In stressed syllables after some short vowels, if not followed by another vowel: /ɪɹ/,/ʊɹ/,/ɛɹ/ > /ɝ/ for rhotic accents, but also (usually) for North American r-dropping accents. For other non-rhotic accents, /ɝ/ becomes /ɜ:/. I hope I didn't forget anything.


----------



## merquiades

berndf said:


> In stressed syllables after some short vowels, if not followed by another vowel: /ɪɹ/,/ʊɹ/,/ɛɹ/ > /ɝ/ for rhotic accents, but also (usually) for North American r-dropping accents. For other non-rhotic accents, /ɝ/ becomes /ɜ:/. I hope I didn't forget anything.



 Berndf,  Are /ɝ/ and /ɜ:/ considered short vowels?  I thought they were long and tense, because the r draws out the vowel, probably in non-rhotic speech too given the presence of :

Happy new year to you all!


----------



## berndf

merquiades said:


> Berndf,  Are /ɝ/ and /ɜ:/ considered short vowels?  I thought they were long and tense, because the r draws out the vowel, probably in non-rhotic speech too given the presence of :


/ɝ/ and /ɜ:/ themselves are long. They replace combinations of an original short vowel and /ɹ/. Original long vowels + /ɹ/ are not replaced. That's why _beer _(originally /be:r/) or _beard _(originally /bɛ:rd/) are not pronounced */bɝ/ or */bɜ:/ or */bɝd/ or */bɜ:d/.



merquiades said:


> Happy new year to you all!


Happy new year!


----------



## Dan2

eli7 said:


> Dan2 has said:
> 
> 
> 
> Words with "ur" like "urgent" and "turn" are normally transcribed with [ɝ] in Amer Eng.
> 
> 
> 
> It's a good expalantion, but I checked the word "girl" and I found out  that the transcription for "i" is  /ɝ/. Then, we cannot say that /ɝ/  occures with "ur".
Click to expand...

Yes we CAN say that - I didn't say that /ɝ/ occurs ONLY in the case of "ur".  (I mentioned "urgent" and "turn" because YOU asked about them.)  Merq's and berndf's subsequent posts are good summaries of the various spellings that give rise to this sound.

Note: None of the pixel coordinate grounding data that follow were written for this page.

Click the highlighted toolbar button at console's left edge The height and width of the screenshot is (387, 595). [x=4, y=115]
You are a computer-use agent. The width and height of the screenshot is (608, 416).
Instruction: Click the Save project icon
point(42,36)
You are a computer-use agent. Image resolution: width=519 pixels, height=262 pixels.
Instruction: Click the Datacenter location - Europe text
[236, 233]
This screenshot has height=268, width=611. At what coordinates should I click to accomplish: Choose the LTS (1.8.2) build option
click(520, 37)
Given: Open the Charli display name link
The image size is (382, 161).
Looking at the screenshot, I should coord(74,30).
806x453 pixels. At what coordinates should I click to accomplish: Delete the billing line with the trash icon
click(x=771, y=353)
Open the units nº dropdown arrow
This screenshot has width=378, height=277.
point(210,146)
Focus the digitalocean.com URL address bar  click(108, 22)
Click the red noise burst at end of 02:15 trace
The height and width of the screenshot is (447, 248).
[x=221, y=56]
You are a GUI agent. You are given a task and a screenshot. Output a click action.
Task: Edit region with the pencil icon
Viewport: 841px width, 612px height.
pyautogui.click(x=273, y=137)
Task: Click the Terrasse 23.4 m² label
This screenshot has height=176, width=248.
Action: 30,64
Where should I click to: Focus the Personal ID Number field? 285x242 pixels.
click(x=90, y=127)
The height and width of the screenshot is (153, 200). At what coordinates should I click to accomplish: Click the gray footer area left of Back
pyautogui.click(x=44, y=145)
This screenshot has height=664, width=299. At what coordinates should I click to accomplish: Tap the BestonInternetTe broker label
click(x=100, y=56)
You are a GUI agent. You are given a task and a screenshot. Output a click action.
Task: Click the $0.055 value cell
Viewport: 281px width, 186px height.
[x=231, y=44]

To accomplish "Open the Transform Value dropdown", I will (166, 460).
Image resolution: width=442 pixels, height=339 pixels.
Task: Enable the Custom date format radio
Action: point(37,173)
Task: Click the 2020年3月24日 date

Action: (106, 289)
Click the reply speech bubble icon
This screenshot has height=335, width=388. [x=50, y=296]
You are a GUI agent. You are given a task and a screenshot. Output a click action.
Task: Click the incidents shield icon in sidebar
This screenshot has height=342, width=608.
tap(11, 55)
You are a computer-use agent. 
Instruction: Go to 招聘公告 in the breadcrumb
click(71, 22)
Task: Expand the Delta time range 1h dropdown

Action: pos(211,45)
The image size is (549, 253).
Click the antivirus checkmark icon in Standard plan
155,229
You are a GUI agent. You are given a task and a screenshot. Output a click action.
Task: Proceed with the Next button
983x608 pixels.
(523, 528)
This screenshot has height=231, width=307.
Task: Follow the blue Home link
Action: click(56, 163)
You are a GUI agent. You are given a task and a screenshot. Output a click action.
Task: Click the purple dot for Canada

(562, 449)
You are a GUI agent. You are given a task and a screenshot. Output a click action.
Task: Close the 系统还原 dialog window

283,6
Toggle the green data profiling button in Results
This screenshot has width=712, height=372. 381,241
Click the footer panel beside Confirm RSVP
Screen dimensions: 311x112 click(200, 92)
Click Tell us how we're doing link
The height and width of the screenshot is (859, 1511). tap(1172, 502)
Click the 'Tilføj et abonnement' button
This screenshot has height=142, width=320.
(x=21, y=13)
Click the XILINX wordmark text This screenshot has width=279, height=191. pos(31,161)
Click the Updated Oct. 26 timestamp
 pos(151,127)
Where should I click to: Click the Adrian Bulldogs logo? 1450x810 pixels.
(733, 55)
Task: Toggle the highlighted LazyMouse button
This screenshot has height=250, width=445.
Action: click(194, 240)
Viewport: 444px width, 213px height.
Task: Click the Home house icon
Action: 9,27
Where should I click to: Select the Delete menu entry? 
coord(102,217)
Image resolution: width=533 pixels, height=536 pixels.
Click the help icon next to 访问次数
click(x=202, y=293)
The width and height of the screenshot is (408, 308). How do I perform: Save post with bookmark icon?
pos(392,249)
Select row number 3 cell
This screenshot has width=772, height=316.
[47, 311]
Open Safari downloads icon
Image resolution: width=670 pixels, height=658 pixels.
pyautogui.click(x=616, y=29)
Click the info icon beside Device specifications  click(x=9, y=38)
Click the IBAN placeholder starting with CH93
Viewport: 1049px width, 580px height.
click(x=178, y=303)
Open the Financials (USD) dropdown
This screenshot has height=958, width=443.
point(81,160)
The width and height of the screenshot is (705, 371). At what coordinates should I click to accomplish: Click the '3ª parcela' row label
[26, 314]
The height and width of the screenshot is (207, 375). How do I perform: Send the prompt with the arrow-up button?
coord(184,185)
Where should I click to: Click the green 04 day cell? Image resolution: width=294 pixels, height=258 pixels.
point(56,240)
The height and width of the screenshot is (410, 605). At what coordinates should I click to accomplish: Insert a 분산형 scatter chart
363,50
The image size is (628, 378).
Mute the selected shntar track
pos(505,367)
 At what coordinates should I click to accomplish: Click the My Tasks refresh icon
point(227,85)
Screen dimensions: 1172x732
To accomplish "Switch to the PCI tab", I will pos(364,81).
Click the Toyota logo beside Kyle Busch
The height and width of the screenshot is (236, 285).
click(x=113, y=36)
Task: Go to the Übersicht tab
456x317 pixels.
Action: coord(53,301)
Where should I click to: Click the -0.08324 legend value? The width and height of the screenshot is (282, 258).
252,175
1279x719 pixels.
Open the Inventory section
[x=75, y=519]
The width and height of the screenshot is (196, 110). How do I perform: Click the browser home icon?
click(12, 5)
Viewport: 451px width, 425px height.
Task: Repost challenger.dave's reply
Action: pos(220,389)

One more detail about where this phoneme occurs: Berndf said,


berndf said:


> In stressed syllables after some short vowels, if not followed by another vowel: /ɪɹ/,/ʊɹ/,/ɛɹ/ > /ɝ/ for rhotic accents,


The constraint that I've made red is correct for Brit Eng (I believe) and some Amer dialects, but the more common situation in the US is for [ɝ] to occur even if a vowel follows; for ex., "hurry" is [hɝri] or [hɝi].


----------



## berndf

Dan2 said:


> The constraint that I've made red is correct for Brit Eng (I believe) and some Amer dialects, but the more common situation in the US is for [ɝ] to occur even if a vowel follows; for ex., "hurry" is [hɝri] or [hɝi].


I thought of that but it only occurs only in front of double-r. I doubt that the transcription /hɝi/ is adequate, I would only transcribe it /hɝɹi/. Another case is the word "current". Here only possible transcription is /'kɝ.ɹənt/ but there is definitely a pronunciation variant where the second "r" is mute but then the following /ə/ is mute as well and the word mono-syllabic: /kɝnt/.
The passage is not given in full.